In the annals of history, there are figures whose contributions often go unnoticed, overshadowed by more prominent individuals or events. Sarah Scott Tracy and Ann Pamela Cunningham are two such figures whose tireless efforts played a vital role in preserving a piece of American heritage during one of the nation’s most tumultuous times – the Civil War era. In this blog post, we delve into the lives and remarkable achievements of these unsung heroes, exploring their roles in safeguarding a national treasure and illuminating a lesser-known facet of American history.
Sarah Scott Tracy’s Journey
Born in Troy, NY, in 1820, Sarah Scott Tracy’s life took a transformative turn when she attended the Troy Seminary, known today as the Emma Willard School. After graduating, she embarked on a journey that led her to become a governess and eventually the secretary to Ann Pamela Cunningham.
Ann Pamela Cunningham’s Vision
Ann Pamela Cunningham, born in South Carolina in 1816, is best remembered as the founder of the Mount Vernon Ladies Association. Established in 1853, this association marked the inception of America’s first historic preservation movement. Under Cunningham’s leadership, Mount Vernon, George Washington’s iconic estate, was opened to the public, allowing people to connect with the nation’s history firsthand.
The Restoration Efforts
Tracy played an instrumental role in Cunningham’s preservation efforts. Tracy’s involvement extended to fundraising and overseeing the initial restoration projects at Mount Vernon. Her dedication and meticulous attention to detail shone through as she undertook tasks like selecting carpets and oilcloth for the estate.

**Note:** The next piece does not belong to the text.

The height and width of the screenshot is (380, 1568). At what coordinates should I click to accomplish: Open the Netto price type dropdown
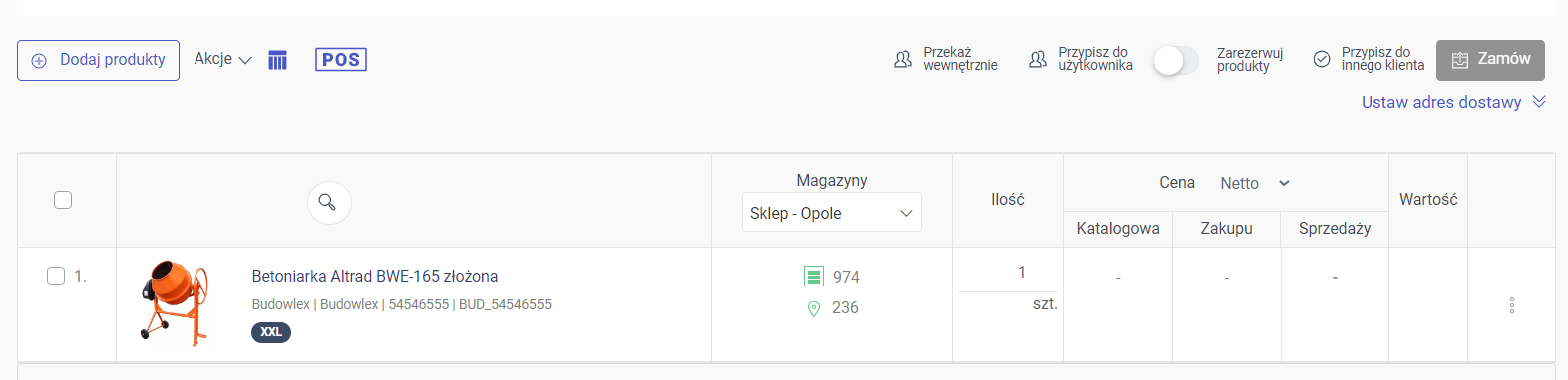[1255, 183]
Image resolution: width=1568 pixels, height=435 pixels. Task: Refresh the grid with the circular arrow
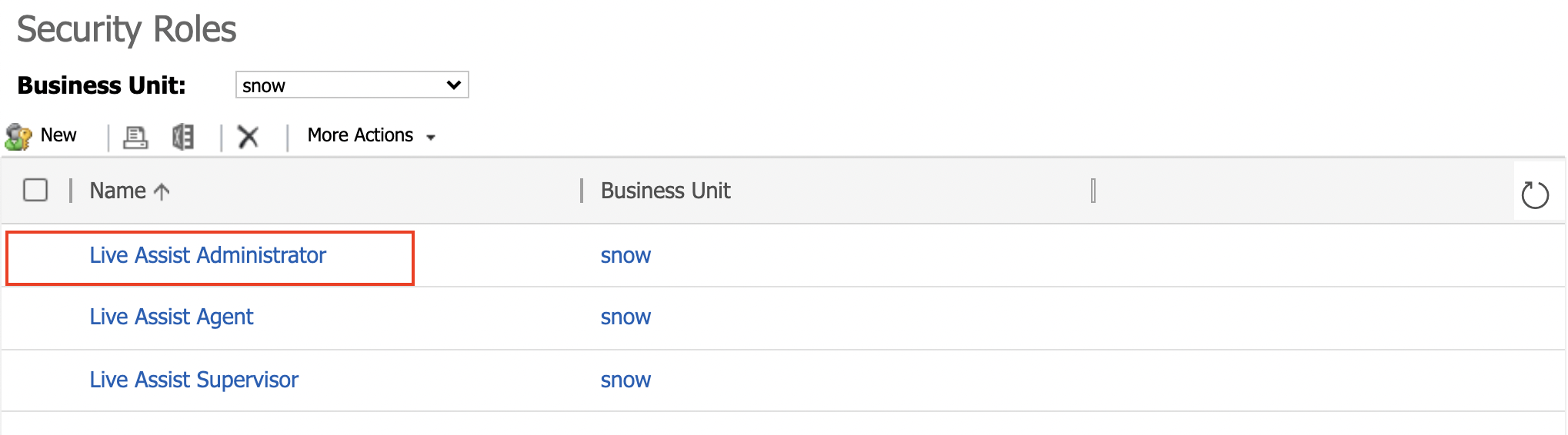tap(1535, 194)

Mount Vernon during Turbulent Times
As the Civil War loomed and national tensions escalated, Ann Pamela Cunningham temporarily left Mount Vernon to tend to her family property. During her absence, Tracy, along with Upton Herbert, the first Superintendent of Mount Vernon, took on the responsibility of safeguarding the estate’s grounds.

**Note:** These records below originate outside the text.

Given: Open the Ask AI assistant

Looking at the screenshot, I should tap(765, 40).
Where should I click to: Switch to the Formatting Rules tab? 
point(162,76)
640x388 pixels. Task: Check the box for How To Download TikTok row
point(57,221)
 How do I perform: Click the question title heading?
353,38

Maintaining Neutrality and Protection
Tracy’s unwavering dedication to preserving Mount Vernon led her to meet with Union General Winfield Scott and the Virginia governor. She negotiated pledges to prevent armed soldiers from entering the estate’s grounds, thus keeping Mount Vernon neutral. Her role extended to meeting with both Union and Confederate officers as they rotated in and out, reinforcing the preservation policies.

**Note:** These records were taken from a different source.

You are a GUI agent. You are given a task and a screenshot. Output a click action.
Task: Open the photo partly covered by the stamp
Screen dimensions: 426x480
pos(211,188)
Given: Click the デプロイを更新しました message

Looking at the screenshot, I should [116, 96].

Tracy faced myriad challenges during the war, from procuring passes to travel through military encampments to ensuring the estate’s mail service continued. Her efforts even included selling vegetables grown on the estate to sustain the staff. Her determination to preserve the property remained steadfast, despite obstacles.
A Brave Journey: Delivering Hidden Treasure
One of the most captivating stories surrounding Tracy involves her daring journey to protect a substantial sum of money. The Mount Vernon Ladies Association had purchased the estate and surrounding land, but when Union troops sought to confiscate the funds after John Augustine Washington III’s death, Tracy stepped in. Concealing the money within her basket of eggs, she navigated through 75,000 Union soldiers, successfully safeguarding the funds at Riggs Bank in Washington, DC.
Legacy and Final Resting Place
Sarah Scott Tracy’s devotion to Mount Vernon endured until her retirement in 1867. She married Upton Herbert in 1872, and the couple settled at Bleak House, Herbert’s Virginia estate. Unfortunately, Bleak House was destroyed by fire in 1885, erasing many letters from the Civil War era. Tracy passed away in 1896, followed by Herbert in 1906. Their tombstone inscription aptly captures their spirit of service and dedication to others.
The Commemorative Resting Place in Ivy Hill Cemetery
Upton Herbert’s connection to the Burke and Herbert families, founders of the Burke and Herbert Bank, and their involvement in Ivy Hill Cemetery offers insight into the final resting place of Tracy and Herbert. This cemetery, established in 1856, holds a significant place in Alexandria’s history. Ivy Hill’s grounds serve as the eternal resting place for individuals who shaped the town’s destiny and left an indelible mark on its legacy.
Sarah Scott Tracy and Ann Pamela Cunningham may not have been widely recognized during their lifetimes, but their contributions to preserving Mount Vernon during the Civil War era deserve acknowledgment and praise. Through their determination, resourcefulness, and dedication, they ensured that this piece of American history would endure for generations to come. As we reflect on their stories, we gain a deeper appreciation for the unsung heroes who shaped our nation’s heritage.
Sources of Information
Muir, D. T. (1993). Mount Vernon: The Civil War Years. The Mount Vernon Ladies’ Association.
Boundary Stones – WETA. (2023, June 2). A House Undivided: Sarah Tracy’s Mount Vernon During the Civil War.
Civil War Talk. (n.d.). A Tuesday Tea with Sarah Tracy at Mount Vernon. [Link]
Johnson, G. W. (1991). Mount Vernon: The Story of a Shrine. The Mount Vernon Ladies’ Association.
Mount Vernon Ladies’ Association. (n.d.). Past Directors: Upton Herbert. [Link].